Courtney Bayer, Arukah’s mind-body program leader, said de-stressing tools are different for everyone.
While some may find peace in Yoga, others may find it in pounding a drum or kickboxing – so anything that relaxes you, quiet or loud, is on the table as a calming tool.
“We all have different experiences, so just sitting still and doing something that’s a mindfulness practice or meditation gives you great insight into how your brain is working,” she said.
She said stress is so dangerous because it keeps your brain and body working, even when you may not be aware of it.
“The thoughts we have in the mind make the body feel like it’s working, even though we’re at rest,” she said. “Then we become immune to it. It affects critical thinking, your decision-making. It’s all connected and it starts with the mind.”
Putting those thoughts and distractions aside are the key to giving the body some resting space. Just being aware of the stress those thoughts are producing and trying to find something lighter to concentrate on can make a difference in helping the mid and body work together instead of against one another.
“We’ve all had exposures and trauma but it’s important to learn how you that affects you and how you interact with others,” she said. “With awareness, you can make good decisions and you can balance your workload.”

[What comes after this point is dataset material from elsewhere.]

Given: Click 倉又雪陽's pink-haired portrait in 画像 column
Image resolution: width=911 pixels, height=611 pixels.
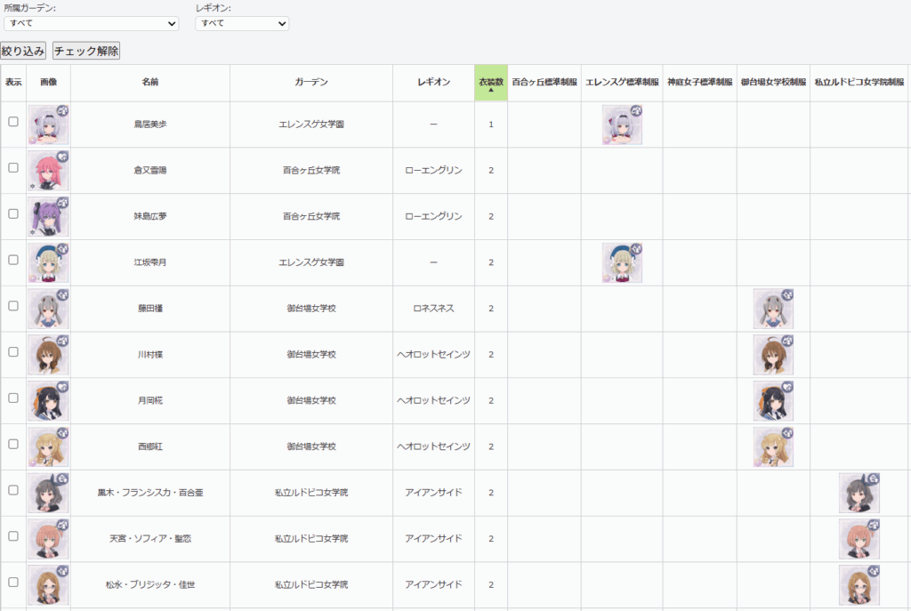Looking at the screenshot, I should click(x=48, y=171).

For kids, “being overwhelmed is a natural part of growing up,” she said. But learning that “emotions are our responsibility, our reactions we have control over” is something that can serve them well into adulthood.
At the Neponset event, Bayer said students were given a variety of relaxation techniques, with the hopes that giving them choices will make them stick with it. She said counselors don’t sugarcoat to students the importance of getting the mind and body in sync.
“I try to have a conversation with them about it on a real level,” she said. “It takes some time to make that connection with students. It can be an insightful conversation, but sometimes it’s quiet.”
Hodge-Bates said students are using the tools the counselors shared with them. A post-seminar survey showed that 80 percent of the students already were utilizing at least one of the tools presented.
Neponset already shares visualization and stress-reducing exercises daily with students, including a daily self-affirmation at the start of each day, breathing and relaxation techniques; and daily journal-writing, which made buy-in for the recent presentation a little easier. Students are also encouraged to share their concerns or fears. 
“It lets the kids start the day on a positive note,” she said. “We’ve seen decreases in misbehavior and increases in grades. This year, we’ve kind of stepped it up even more. We want to teach them to be mindful of the moment.”
The new techniques offered, like shouting into a cup covered by a towel to quietly vent frustration, are more tools in the students’ tool belt that can be used the rest of their lives. New things like Yoga, drumming and kick-boxing gives students more individualized stress-release options from which to choose.
“Kids don’t realize until after they do it how much better they feel to get that off their chests,” she said. “We do the mindful techniques and the Yoga with them and we’re going to continue to work with them throughout the year to see if we’ve made progress. We want to make it even better for them.”